Match Group Inc (NASDAQ:MTCH) has an easy-to-see bull case, qualitatively. Online dating has become an important component of the romantic experience, both in the U.S. and abroad. The company’s Tinder app adds another tailwind for Match Group stock. Margins are high; Adjusted EBITDA margins were 36% in 2017. The combination of solid growth and strong margins usually creates a sought-after stock.
The primary concern appears to be valuation, however. After gaining more than 8% following earnings on Tuesday afternoon, MTCH stock trades at 55x 2017 adjusted EPS. A mature, established online business like Intuit Inc. (NASDAQ:INTU) trades for half that multiple. Monetization of Tinder is helping growth now — but that tailwind should moderate going forward. The rest of the business, including sites Match.com and OKCupid, looks stable at best.
But looking closer, valuation isn’t as prohibitive as headline EPS numbers suggest. And Match Group has growth opportunities both in and beyond the Tinder platform. Match Group stock has soared, more than doubling since its spinoff from IAC/InterActiveCorp (NASDAQ:IAC) and gaining 105% over the past year.
And the rally in MTCH isn’t necessarily over yet.
Match Group stock actually fell initially in after-hours trading, largely due to an earnings miss. Backing out one-time tax charges related to U.S. tax reform, EPS of $0.29 was $0.03 below consensus.
But investor attention has turned to subscribers — and revenue.
Revenue of $379 million rose 28.5% year-over-year, nearly six points better than the average Street estimate.
Subscriber growth was impressive — notably for Tinder. The app added 544,000 subscribers in the quarter alone, clearing the 3 million mark. According to figures from the company’s Q4 presentation, Tinder’s subscriber base rose a whopping 90% year-over-year. It’s climbed to 3.1 million from zero just four years ago.
2018 guidance looks strong as well, and has likely driven the optimism in early trading. Revenue rose 19% for full-year 2017; it’s guided up another 13-20% in 2018. Adjusted EBITDA is projected to increase 17-27%, which implies both further margin expansion and, most likely, an acceleration from 2017’s 16% increase.
Fundamentally, it’s an impressive quarter, and an even more impressive outlook. And it’s little surprise that MTCH stock has tacked on more gains to a run that’s now seen the stock nearly double in six months.
The Concerns For Match Group Stock
As good as 2018 numbers look, the mid- to long-term concerns still hold. Match Group’s impressive job of monetizing Tinder is driving growth — for now.
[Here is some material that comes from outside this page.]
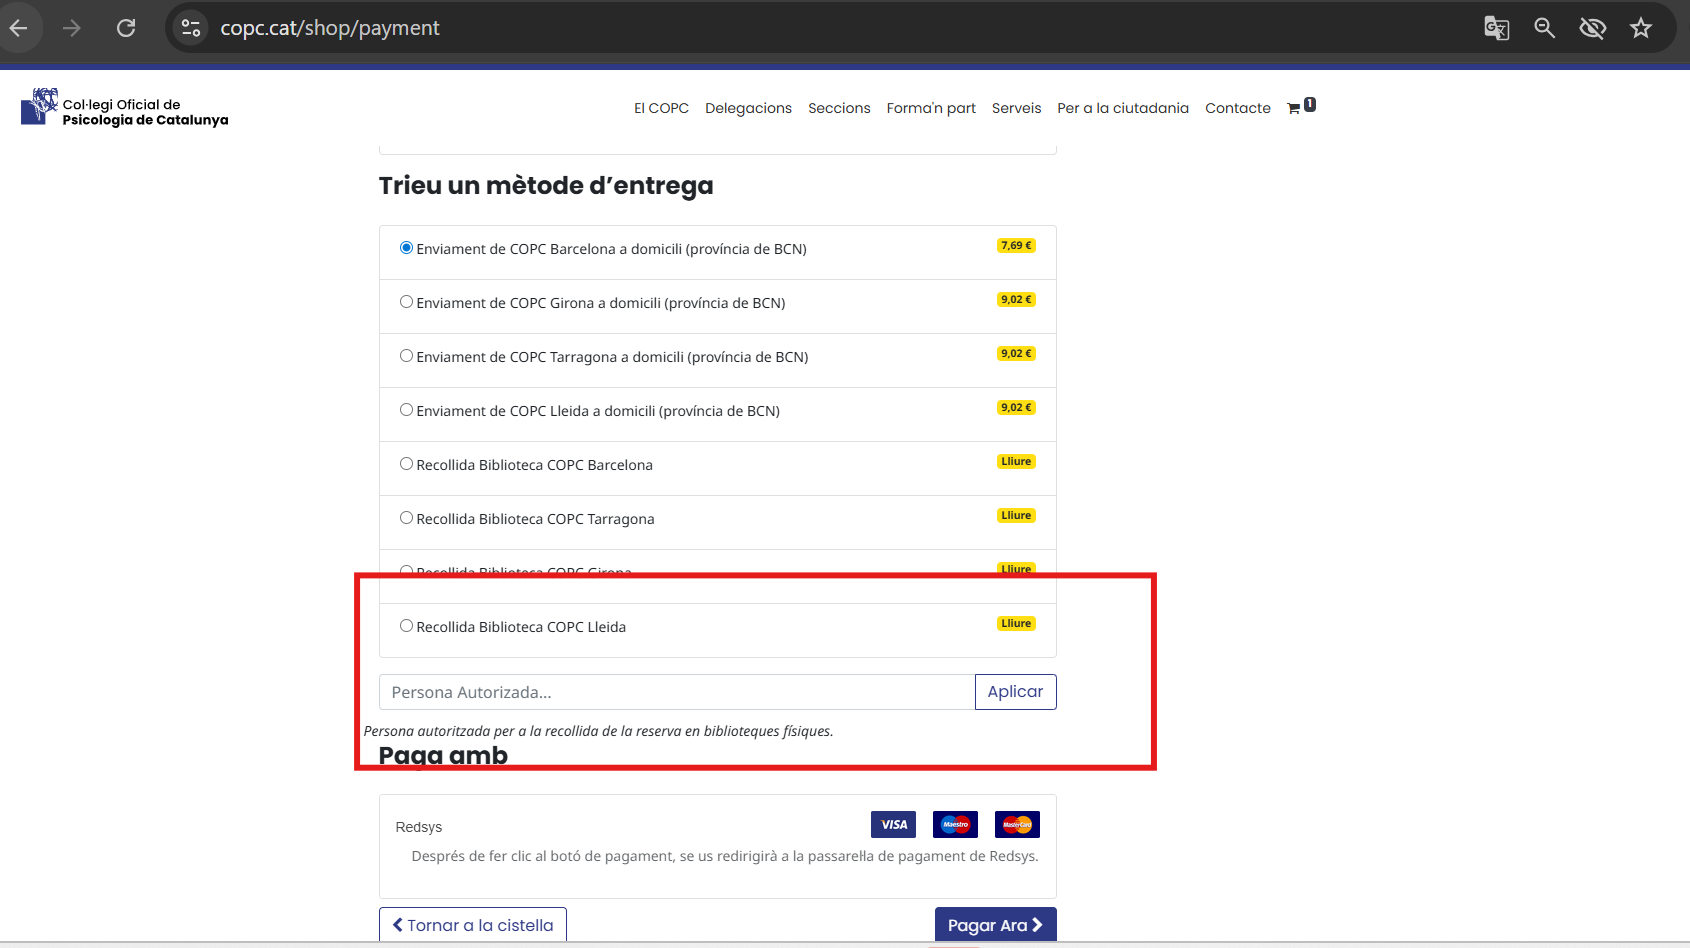Open the Serveis menu item
Image resolution: width=1690 pixels, height=948 pixels.
click(x=1016, y=108)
But the company’s other products look mature at best. The subscriber base outside of Tinder appears to have declined 3% during 2017. In Q4, advertising revenue for Match.com, PlentyOfFish, and OkCupid declined year-over-year.
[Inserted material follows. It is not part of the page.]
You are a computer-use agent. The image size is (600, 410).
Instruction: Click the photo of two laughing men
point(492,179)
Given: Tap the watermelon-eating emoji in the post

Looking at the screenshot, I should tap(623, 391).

At best, that seems to leave Match Group stock dangerously reliant on Tinder. At worst, accelerated weakness elsewhere could partially offset the continued benefit of Tinder’s growth.
But Match Group is working on those platforms as well and cited subscriber stability in OkCupid in the quarter. International markets offer a growth opportunity across the board: the overseas subscriber base rose 36% in the quarter, against 15% growth in North America. Average-revenue-per-user climbed 11% as well.
Meanwhile, Q4 suggests that Tinder’s growth isn’t ending any time soon. The company will focus more on female users in 2018 — another way to expand its base. There, too, overseas growth offers an opportunity. At some point, Tinder will mature, like the rest of the portfolio. But there are a lot of singles left to add to the current 3 million-plus base before that happens.
Match Group Stock Isn’t As Expensive As It Looks
Meanwhile, MTCH is cheaper than trailing EPS multiples would suggest.
Thanks in part to tax reform, EPS should soar in 2018. Consensus estimates suggest a 32x forward multiple — and those estimates likely will be raised in the days to come. Relative to projected 2019 EPS, MTCH stock trades at a mid-20s multiple. Peer comparisons aren’t perfect, but other Internet plays like INTU, Care.com Inc (NYSE:CRCM), and even Facebook Inc (NASDAQ:FB) are in the same range.
From a cash flow perspective, meanwhile, the multiples look even more attractive. Guidance in the Q4 presentation suggests Match Group stock trades at about 25x 2018 free cash flow, a figure that should drop toward 20x in 2019. Forward EV/EBITDA is in the 20x range — pricy, to be sure, but not nearly as expensive as the 55x trailing P/E suggests.
Match Group stock isn’t cheap by any means. But it’s also offering substantial EPS growth in the near-term, and it’s cheaper than it might look at first glance. There’s room for both the multiple to expand and for growth to continue — and that’s an enticing combination at 25x cash flow and ~30x EPS.
I wouldn’t expect MTCH to double again over the next six months, but there should more room to run in the rally. Tinder alone should drive growth for years — and that alone should be enough to send MTCH stock higher.
As of this writing, Vince Martin has no positions in any securities mentioned.